# What makes a pilot light go out on a furnace?



## Guest

What would make a pilot light go out on a furnace? 3 times this winter I have had to relight the pilot light on our gas furnace, never happened before.


----------



## hatchet

I've had mine blow out in high winds.. really high winds is the only time. I imagine it gets blowing enough and it backdrafts through the exhaust pipe. This is pure speculation though.


----------



## Guest

There is also a thermal sensor which looks like a very small rod (maybe 1 inch in length) that the flame from the pilot contacts when it burns. The rod may need a cleaning or replacement. A small peice of sand paper may be all that is needed to clean it. Just shut the pilot down...let it cool and sand it down. Maybe a minute or two is all that it takes. If the sensor is dirty, this may cause your pilot to shut down.


----------



## Guest

*Standing pilot operation*



Mike F said:


> What would make a pilot light go out on a furnace? 3 times this winter I have had to relight the pilot light on our gas furnace, never happened before.



Ok here is how it works:

When the pilot flame hits the thermocouple it creates an electrical current that energizes a *small* solenoid inside the gas valve. This solenoid holds the pilot valve open and allows the pilot gas to flow. If the thermocouple gets too cool, the voltage will drop and the pilot valve will close cutting off gas to the pilot.

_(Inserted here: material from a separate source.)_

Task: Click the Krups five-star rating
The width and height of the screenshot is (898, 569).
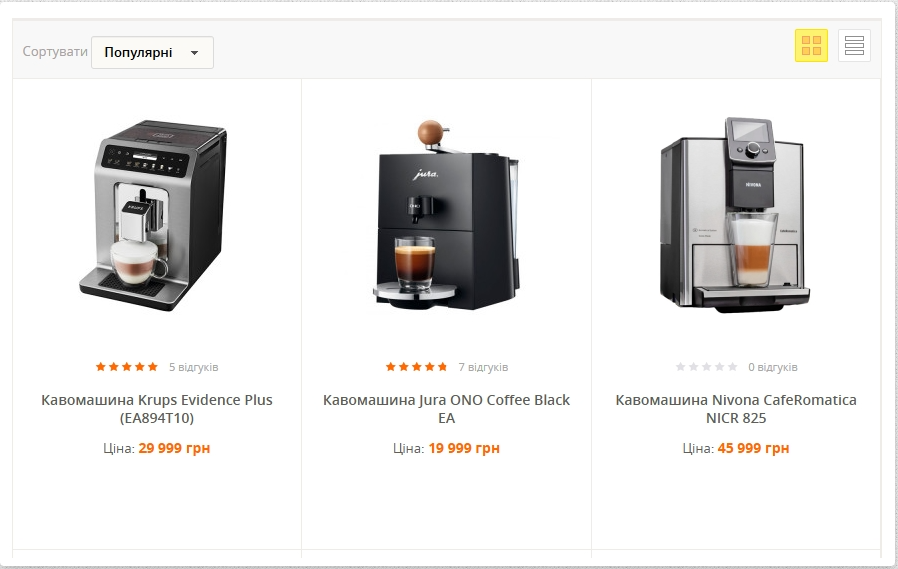Action: point(127,366)
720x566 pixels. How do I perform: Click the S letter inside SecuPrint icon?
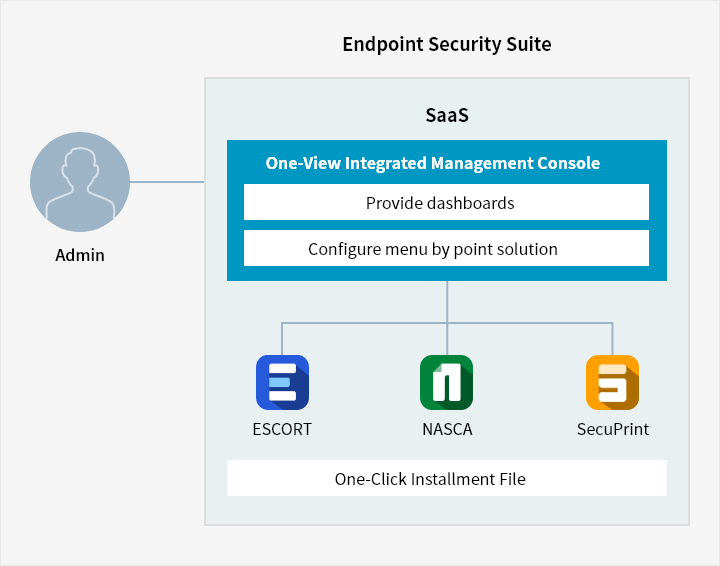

Weak, lazy, yellow pilot flames are not as hot as crisp, blue, noisy pilot flames. What makes them weak is the oxygen gets choked off. There are 4 air intake slots at the base of the pilot hood that allow oxygen in. They gradually clog up with dirt and make the pilot flame weak enough to be easily blown out. Keep you air slots clean and your pilot flame will stay strong.

Of course if the thermocouple is bad the pilot will go out.

If the pilot solenoid inside the valve goes bad the pilot flame will fail.

The main burners are lit by the pilot when the *large* solenoid inside the valve opens and lets gas flow. This is initiated by the thermostat calling for heat.


----------



## Bjd

Thermo couples are cheap, if you pay more than $10.00 you are getting screwed.
For the grief and aggravation with having to relite a poilet, you are much better off to just bite the bullet and replace the thing.

Bernie


----------



## Guest

*Alice/Universal card*

I was going to give you some suggestions, However it look as if they already gave you some very good answers. I hope you get your problem sloved and everything works good for you.


----------



## Guest

So, it looks like I should look into first doing some cleaning of air slots and sanding of that rod and then look into replacing some parts of the pilot light system.

Thanks guys.


----------



## Rod

My pilot light went out 7 times in the last 4 months because of high winds. I live in a new development and many other houses had the same problem. After several people complained to the builder (houses are still under the one year warranty) they have attempted to resolve the problem by lengthening the rooftop exhaust (B-vent I think they call it). They said that high winds swirling around the roof near the exhaust was causing the problem. The pipes were extended around 3-feet, many extending above the roof line. Anyway, that's what they did around here. Hopefully, it will work.


----------



## jedd

In response to sanding the rod on a thermocouple,c'mon.You need a tech in to check the millivolt readings on your thermocouple as well as a drop out time on your gas valve.Your problem is either a lazy flame ;a weak thermocouple;a weak gas valve solenoid or even a cracked heat x-changer.Downdraft hardly ever. Good luck.


----------



## CynicX

Rod said:


> My pilot light went out 7 times in the last 4 months because of high winds. I live in a new development and many other houses had the same problem. After several people complained to the builder (houses are still under the one year warranty) they have attempted to resolve the problem by lengthening the rooftop exhaust (B-vent I think they call it). They said that high winds swirling around the roof near the exhaust was causing the problem. The pipes were extended around 3-feet, many extending above the roof line. Anyway, that's what they did around here. Hopefully, it will work.


lol did they install old furnaces I cant believe you live in a new house with a furnace that uses a standing pilot...who makes the furnaces?, most name brand companies replaces standing pilot with electric spark ignition or electric spark pilot ignition in the late 80's.....


----------